For other places with this name, see Parkview School (disambiguation).

Parkview Arts and Science Magnet High School is a magnet school in Little Rock, Arkansas, United States that concentrates heavily on science and the arts. It is Arkansas' first and only interdistrict high school. Although administered by the Little Rock School District, Parkview may receive students from the Pulaski County Special School District and the North Little Rock School District. It is commonly referred to as Little Rock Parkview.

Little Rock Parkview teaches grades 9 through 12, and has an average enrollment of 1,120 students.

Athletics 
The Parkview High School mascot is the Patriot with red, white, and blue as the school colors.

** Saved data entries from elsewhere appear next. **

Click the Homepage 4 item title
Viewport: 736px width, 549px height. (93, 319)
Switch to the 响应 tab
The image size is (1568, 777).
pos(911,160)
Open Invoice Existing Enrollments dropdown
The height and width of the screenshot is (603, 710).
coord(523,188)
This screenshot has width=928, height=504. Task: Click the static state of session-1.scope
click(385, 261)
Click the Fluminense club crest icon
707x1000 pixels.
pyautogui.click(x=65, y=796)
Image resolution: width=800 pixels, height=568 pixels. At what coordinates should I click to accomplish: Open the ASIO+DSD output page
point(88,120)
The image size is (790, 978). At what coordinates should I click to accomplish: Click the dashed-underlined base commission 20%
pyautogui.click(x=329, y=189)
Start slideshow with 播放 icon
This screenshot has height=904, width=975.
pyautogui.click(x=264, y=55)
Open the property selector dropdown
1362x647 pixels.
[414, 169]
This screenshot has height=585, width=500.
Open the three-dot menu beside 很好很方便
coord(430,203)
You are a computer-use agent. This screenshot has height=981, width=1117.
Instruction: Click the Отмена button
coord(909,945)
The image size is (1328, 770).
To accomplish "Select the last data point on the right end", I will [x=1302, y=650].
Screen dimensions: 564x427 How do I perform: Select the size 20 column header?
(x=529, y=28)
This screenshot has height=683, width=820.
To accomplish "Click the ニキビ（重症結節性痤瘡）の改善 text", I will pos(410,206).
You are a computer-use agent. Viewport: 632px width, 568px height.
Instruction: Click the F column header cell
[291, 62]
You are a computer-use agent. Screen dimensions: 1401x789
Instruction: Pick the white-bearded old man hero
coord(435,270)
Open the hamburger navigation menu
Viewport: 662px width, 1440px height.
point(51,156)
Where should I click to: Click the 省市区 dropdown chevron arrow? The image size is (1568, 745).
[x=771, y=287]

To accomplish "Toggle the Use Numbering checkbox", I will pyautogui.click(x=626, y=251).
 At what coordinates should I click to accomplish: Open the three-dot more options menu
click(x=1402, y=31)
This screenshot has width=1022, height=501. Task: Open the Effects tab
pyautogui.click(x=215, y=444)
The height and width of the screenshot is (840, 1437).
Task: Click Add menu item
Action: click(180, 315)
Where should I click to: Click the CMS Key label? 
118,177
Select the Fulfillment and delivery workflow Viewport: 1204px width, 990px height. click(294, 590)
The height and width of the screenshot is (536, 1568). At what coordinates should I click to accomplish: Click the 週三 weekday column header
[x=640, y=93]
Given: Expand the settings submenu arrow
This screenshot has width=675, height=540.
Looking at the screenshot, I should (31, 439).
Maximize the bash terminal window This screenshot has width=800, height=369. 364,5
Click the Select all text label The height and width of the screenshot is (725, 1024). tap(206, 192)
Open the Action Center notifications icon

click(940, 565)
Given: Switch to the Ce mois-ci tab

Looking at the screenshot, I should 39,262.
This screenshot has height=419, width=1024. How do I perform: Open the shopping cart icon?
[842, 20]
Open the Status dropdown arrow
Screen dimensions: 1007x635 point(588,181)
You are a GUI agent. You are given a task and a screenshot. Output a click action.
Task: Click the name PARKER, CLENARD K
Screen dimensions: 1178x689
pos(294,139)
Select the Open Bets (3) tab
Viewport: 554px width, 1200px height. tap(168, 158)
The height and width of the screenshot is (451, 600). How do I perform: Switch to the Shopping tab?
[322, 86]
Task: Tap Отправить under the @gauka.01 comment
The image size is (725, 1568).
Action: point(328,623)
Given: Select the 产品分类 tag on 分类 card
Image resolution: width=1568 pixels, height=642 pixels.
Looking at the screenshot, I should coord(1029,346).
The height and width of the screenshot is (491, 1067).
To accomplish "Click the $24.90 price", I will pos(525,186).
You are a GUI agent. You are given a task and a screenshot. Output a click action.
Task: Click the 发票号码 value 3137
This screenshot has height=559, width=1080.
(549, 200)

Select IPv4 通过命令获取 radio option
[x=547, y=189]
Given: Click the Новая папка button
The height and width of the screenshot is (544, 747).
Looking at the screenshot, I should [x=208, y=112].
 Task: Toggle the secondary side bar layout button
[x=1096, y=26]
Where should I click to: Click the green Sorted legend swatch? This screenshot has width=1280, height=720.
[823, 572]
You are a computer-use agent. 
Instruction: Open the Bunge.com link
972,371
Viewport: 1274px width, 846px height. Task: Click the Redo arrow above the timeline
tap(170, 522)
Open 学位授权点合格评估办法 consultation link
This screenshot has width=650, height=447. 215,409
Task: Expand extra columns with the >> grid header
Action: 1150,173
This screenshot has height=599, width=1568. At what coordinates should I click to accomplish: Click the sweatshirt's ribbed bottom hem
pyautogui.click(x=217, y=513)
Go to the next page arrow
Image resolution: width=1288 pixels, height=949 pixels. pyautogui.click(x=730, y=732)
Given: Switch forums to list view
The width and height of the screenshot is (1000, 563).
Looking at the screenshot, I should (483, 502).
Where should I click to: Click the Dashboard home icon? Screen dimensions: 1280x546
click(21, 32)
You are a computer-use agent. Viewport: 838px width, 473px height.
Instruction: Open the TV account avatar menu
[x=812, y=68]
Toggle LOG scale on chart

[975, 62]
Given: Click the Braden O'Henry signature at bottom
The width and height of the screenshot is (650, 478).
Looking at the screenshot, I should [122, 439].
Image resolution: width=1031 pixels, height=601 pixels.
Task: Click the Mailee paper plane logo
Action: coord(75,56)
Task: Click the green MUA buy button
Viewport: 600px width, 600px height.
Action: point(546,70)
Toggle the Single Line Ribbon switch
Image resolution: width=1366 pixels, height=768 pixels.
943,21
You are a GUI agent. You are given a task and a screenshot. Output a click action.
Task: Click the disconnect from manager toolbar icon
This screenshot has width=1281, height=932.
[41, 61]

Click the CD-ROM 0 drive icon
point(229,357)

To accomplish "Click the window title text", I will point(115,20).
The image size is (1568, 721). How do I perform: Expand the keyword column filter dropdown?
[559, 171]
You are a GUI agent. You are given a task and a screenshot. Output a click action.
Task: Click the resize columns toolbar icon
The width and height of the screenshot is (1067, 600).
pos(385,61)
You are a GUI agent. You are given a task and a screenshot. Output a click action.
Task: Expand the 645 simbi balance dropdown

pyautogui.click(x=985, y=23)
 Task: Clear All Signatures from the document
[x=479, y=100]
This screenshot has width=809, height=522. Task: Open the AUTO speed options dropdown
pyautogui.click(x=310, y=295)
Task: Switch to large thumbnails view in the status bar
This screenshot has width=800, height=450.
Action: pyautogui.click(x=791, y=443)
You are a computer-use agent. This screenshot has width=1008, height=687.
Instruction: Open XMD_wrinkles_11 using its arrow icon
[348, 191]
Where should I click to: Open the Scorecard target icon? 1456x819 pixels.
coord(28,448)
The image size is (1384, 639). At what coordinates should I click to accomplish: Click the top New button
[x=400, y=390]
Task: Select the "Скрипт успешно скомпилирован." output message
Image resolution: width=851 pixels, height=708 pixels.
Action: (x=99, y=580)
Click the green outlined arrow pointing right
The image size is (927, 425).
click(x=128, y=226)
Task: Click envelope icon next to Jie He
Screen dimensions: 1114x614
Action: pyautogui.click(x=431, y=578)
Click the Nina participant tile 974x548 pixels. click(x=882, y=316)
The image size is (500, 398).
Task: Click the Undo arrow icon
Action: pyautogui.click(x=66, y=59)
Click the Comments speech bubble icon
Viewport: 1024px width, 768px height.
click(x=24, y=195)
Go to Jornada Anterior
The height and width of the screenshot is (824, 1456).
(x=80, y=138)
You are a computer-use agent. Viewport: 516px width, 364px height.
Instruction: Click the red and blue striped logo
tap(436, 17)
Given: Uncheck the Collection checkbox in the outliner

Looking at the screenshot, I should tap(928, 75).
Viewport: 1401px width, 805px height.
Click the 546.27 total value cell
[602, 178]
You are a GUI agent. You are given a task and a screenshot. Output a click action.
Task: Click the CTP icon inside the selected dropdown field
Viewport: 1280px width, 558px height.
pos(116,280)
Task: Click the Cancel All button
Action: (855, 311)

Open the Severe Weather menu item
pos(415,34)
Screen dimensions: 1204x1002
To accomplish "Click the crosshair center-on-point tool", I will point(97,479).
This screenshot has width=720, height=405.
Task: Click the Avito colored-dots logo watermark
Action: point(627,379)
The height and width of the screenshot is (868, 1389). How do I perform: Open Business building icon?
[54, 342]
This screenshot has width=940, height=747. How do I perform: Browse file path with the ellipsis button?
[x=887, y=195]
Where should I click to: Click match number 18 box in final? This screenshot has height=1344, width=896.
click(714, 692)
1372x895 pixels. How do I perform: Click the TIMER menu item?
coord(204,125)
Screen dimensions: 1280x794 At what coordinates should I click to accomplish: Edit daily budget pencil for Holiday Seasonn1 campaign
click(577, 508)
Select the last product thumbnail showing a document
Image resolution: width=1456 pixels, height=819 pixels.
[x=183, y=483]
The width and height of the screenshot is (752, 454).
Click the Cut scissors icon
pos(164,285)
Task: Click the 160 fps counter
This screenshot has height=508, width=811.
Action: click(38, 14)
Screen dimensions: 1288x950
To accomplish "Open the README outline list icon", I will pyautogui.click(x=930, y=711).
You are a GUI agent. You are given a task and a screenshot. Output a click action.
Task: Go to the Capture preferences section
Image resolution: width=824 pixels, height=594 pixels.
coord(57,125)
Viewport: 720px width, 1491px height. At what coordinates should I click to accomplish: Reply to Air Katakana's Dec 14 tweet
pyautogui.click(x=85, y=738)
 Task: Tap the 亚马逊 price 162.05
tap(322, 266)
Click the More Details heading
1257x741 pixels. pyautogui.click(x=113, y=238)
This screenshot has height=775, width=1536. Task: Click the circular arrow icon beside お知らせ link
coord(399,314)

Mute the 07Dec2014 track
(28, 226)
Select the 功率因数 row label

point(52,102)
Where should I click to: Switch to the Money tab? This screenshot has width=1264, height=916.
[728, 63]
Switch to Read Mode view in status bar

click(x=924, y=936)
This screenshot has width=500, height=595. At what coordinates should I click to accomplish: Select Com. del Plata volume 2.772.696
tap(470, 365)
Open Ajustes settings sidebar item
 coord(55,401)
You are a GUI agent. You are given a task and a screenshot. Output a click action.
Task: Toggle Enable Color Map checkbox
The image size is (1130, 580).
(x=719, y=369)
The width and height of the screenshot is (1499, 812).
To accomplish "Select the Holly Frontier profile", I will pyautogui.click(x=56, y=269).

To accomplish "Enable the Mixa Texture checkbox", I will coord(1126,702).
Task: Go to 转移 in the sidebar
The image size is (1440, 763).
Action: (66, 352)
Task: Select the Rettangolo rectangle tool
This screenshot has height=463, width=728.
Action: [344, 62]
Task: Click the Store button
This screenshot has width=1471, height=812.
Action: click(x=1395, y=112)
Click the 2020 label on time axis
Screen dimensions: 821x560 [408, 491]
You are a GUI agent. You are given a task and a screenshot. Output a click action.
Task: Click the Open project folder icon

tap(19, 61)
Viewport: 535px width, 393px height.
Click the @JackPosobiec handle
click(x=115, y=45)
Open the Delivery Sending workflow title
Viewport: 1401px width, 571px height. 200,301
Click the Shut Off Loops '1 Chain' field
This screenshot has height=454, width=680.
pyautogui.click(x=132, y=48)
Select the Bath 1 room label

For 2012–14, the Parkview Patriots compete in the 6A Classification administered by the Arkansas Activities Association within the 7A/6A Central Conference. The Patriots participate in baseball, basketball (boys/girls), bowling, cheer, cross country, dance, debate, football, golf (boys/girls), soccer (boys/girls), softball, swimming & diving (boys/girls), track & field (boys/girls), and volleyball.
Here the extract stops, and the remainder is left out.